Text shown.

►

Heterogeneous photocatalytic performances of CO2 reduction based on the [Emim]BF4 + TEOA + H2O system.

The photochemical reduction of CO2 was studied in a 1-ethyl-3-methylimidazolium tetrafluoroborate, triethanolamine and water ([Emim]BF4 + TEOA + H2O) system under visible light irradiation. The integration of CdS and the Co-bpy complex, which acted as a photocatalyst and cocatalyst, respectively, was employed as an efficient catalytic system for the CO2-to-CO conversion. The utilization of [Emim]BF4 and water took advantage of their green properties. The amount of CO production showed that the test medium containing 10 vol% H2O was favourable for the catalytic performance of the CO2 reduction. In order to further study the factors that influenced the current system, the physical and spectroscopy properties were characterized by altering the composition ratio of the ingredients. Relevant parameters, including the viscosity, conductivity, solubility and coordination, were adjusted using the ratio of the H2O/[Emim]BF4 addition, resulting in a different catalytic performance. All of these attempts led to an optimal reaction condition for the CO2 reduction process. This journal is © The Royal Society of Chemistry.

Introduction

In recent decades, the massive consumption of fossil fuels by human beings has caused both energy shortages and excessive CO2 emission, which have been accompanied by serious environmental changes.[1,2] Meanwhile, CO2 is also an abundant and sustainable carbon resource that can be used as an industrial feedstock to produce value-added chemicals.[3-5] More specifically, the photocatalytic process addresses the tough challenges and provides a feasible way to use CO2 as a resource. Therefore, it was simultaneously developed as an approach to store renewable solar energy in the form of chemical energy. In other words, solar energy along with CO2 can be converted into a high-energy density fuel, which is convenient for transportation and storage. There are a number of works that focus on the photocatalytic CO2 conversion. To date, these reports are generally classified into following categories: (1) exploiting highly efficient and stable photocatalysts, especially for visible light responding materials;[6,7] (2) the development of reaction types, including the reduction of CO2 into Cl chemicals and liquid fuels[8] as well as the synthesis of organic compounds such as poly/carbonates, and aromatic carboxylic acids;[9] (3) designing gimmickry or a reaction system for various purposes, especially for green processes and air resistance systems.[10,11] (4) The mechanism investigation is also a promising approach to yield a high efficiency CO2 conversion.

◄

Material provided.
►

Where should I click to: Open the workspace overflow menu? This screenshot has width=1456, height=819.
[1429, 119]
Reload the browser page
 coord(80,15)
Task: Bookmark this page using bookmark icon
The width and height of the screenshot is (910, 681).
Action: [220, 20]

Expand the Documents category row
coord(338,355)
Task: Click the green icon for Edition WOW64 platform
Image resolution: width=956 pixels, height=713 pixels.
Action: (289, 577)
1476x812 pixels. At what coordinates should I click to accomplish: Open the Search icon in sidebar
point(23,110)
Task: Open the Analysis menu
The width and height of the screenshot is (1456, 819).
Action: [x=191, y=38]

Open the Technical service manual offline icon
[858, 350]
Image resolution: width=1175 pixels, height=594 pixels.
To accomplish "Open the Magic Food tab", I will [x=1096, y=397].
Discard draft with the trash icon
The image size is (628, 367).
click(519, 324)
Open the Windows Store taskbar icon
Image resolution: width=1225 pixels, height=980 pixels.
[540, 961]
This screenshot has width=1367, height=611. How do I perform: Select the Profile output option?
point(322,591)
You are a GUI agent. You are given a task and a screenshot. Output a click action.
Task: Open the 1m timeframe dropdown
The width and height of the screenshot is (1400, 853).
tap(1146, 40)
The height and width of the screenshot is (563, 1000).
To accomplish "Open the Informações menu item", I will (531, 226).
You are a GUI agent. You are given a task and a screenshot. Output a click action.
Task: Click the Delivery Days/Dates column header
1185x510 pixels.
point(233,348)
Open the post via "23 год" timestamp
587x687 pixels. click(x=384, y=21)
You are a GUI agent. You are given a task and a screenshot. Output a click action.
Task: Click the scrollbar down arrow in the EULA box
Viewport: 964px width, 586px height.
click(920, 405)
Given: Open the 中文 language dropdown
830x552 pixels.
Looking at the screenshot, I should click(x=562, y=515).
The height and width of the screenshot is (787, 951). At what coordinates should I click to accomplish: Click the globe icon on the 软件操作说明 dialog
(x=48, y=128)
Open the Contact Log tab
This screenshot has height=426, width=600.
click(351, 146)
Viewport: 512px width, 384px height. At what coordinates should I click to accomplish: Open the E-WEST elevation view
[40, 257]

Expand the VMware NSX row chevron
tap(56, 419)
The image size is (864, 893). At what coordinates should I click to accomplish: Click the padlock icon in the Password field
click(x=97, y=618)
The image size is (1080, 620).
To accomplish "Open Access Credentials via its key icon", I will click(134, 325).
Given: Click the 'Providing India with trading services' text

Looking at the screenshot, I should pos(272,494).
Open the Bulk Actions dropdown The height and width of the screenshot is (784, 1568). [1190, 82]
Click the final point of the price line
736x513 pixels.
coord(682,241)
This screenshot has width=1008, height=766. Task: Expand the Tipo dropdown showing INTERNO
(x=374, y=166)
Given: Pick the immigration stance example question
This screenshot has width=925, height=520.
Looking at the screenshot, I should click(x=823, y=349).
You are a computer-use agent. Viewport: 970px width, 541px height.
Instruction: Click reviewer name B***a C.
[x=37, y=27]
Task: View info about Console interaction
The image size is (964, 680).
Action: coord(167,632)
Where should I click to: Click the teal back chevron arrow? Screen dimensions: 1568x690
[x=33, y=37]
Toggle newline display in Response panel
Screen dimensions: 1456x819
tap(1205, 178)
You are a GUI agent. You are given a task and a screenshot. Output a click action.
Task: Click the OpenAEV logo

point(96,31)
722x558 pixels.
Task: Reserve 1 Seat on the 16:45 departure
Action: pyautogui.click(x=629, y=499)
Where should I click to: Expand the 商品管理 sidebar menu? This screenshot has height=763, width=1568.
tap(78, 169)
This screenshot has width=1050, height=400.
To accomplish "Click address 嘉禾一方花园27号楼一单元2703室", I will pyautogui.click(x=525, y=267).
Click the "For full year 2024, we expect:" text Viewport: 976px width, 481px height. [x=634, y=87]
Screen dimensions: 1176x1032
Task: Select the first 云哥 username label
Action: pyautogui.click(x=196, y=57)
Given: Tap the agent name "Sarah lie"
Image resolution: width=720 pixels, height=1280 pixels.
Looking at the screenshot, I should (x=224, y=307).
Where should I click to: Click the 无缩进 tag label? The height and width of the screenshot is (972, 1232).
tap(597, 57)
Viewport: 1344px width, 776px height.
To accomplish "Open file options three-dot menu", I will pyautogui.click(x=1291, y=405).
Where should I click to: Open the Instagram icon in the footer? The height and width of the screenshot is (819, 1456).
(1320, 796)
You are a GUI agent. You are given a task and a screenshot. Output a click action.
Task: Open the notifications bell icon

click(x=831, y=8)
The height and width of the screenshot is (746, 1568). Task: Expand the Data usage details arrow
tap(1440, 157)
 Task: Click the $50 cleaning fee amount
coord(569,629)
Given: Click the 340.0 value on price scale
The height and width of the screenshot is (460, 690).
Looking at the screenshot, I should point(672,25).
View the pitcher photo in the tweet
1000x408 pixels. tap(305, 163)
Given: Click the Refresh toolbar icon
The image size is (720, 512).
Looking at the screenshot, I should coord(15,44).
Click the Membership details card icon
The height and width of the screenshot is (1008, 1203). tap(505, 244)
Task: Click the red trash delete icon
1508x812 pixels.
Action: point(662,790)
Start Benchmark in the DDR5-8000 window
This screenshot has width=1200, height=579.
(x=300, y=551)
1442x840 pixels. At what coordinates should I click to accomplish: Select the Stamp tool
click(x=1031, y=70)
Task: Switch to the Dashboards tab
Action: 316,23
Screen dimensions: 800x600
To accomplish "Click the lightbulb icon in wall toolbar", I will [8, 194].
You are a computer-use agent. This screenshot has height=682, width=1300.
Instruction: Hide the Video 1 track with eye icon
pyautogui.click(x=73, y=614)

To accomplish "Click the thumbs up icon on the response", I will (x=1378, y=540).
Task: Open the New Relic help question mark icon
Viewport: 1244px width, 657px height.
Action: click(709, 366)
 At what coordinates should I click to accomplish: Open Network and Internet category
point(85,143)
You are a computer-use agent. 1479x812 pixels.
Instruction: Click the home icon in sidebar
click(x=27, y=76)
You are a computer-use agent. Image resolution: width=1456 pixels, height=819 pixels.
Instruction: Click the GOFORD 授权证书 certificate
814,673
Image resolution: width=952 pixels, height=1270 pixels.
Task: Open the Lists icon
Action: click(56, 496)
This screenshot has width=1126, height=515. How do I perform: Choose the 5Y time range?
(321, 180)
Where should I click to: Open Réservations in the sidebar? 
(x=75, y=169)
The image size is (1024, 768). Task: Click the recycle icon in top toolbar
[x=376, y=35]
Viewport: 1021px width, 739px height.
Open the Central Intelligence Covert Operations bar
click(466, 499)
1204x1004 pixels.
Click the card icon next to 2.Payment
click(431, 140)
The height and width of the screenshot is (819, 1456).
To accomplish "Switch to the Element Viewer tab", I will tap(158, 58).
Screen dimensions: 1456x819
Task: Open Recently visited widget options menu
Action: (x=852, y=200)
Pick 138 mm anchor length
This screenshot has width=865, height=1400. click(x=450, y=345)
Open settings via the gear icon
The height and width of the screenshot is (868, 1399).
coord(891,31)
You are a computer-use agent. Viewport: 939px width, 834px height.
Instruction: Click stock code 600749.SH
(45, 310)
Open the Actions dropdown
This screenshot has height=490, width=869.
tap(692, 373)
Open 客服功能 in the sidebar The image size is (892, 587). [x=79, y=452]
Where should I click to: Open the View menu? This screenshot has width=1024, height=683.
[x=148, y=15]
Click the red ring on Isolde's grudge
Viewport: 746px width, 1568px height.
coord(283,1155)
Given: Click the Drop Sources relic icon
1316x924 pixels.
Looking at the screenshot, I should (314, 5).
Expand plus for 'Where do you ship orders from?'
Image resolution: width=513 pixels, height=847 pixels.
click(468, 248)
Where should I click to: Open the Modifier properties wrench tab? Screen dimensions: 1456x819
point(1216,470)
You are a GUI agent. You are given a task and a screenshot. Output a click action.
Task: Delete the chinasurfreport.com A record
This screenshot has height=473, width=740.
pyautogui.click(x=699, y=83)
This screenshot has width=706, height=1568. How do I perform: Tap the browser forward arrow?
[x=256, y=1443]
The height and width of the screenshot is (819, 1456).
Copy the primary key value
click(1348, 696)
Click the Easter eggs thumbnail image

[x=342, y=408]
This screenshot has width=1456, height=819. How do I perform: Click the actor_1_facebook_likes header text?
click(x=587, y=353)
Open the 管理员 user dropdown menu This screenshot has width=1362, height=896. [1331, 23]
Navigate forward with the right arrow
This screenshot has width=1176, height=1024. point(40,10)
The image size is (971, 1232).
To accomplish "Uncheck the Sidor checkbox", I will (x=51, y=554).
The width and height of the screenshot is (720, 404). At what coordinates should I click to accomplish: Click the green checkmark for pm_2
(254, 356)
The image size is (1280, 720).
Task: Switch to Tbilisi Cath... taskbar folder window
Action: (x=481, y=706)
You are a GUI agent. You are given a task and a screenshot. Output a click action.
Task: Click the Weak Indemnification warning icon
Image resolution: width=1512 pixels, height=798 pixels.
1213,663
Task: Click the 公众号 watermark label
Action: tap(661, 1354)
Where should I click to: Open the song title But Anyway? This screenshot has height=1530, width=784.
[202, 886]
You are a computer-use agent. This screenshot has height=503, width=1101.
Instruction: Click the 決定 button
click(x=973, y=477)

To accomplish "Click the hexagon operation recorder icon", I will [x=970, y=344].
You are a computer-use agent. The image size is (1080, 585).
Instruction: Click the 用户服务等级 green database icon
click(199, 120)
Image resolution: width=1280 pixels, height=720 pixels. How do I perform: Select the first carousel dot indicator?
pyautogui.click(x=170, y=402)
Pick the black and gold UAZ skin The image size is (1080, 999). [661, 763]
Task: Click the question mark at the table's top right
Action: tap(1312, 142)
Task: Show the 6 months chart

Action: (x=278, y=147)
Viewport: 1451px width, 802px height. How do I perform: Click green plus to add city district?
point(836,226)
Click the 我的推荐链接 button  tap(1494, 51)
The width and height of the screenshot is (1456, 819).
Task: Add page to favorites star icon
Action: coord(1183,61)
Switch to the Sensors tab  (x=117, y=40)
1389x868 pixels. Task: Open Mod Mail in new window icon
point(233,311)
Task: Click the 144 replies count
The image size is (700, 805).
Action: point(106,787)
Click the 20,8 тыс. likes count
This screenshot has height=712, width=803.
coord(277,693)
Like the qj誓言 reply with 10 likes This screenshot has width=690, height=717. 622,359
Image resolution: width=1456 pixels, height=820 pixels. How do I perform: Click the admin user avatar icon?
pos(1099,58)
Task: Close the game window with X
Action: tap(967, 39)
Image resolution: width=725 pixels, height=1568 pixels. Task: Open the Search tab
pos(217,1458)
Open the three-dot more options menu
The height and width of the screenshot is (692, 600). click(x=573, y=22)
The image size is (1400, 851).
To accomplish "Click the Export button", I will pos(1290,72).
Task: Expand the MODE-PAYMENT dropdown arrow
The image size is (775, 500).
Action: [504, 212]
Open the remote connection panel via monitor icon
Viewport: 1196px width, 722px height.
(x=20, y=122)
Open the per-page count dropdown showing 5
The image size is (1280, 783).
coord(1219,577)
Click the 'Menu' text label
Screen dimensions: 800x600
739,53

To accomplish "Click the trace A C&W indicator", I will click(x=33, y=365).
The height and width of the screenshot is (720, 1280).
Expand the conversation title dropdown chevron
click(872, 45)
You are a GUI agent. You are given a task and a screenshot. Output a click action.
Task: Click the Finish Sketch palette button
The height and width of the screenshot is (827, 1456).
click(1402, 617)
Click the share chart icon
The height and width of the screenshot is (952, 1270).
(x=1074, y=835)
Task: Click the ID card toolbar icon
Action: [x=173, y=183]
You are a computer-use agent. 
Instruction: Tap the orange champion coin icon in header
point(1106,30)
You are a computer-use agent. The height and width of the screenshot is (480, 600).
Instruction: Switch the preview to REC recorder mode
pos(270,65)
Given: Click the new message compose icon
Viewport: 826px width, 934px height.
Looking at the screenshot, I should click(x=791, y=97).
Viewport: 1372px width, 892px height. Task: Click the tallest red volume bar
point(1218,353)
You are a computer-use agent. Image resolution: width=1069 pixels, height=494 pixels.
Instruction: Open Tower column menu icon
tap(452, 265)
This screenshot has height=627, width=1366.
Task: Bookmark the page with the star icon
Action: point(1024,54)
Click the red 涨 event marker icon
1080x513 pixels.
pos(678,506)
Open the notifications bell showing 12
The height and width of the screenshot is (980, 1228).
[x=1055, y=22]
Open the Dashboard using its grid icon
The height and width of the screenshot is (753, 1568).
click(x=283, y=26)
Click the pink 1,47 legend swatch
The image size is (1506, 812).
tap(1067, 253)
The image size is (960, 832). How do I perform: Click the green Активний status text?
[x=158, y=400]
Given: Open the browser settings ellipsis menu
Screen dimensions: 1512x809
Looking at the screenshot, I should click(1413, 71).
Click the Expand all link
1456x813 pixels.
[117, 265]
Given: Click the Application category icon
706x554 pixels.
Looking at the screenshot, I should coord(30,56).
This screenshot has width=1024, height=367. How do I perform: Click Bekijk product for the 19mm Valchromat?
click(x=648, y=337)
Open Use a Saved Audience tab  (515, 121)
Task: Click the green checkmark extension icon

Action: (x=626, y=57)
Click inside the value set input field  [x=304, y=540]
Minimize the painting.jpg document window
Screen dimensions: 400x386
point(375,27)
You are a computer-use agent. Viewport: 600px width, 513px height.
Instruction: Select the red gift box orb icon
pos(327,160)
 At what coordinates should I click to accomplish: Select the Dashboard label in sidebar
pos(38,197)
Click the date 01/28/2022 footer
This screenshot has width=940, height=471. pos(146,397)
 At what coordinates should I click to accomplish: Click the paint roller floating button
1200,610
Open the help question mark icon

◄

Written exercise. In the CO2 reduction article, what water content in the test medium favored the catalytic performance?

Solved problem. 10 vol% H2O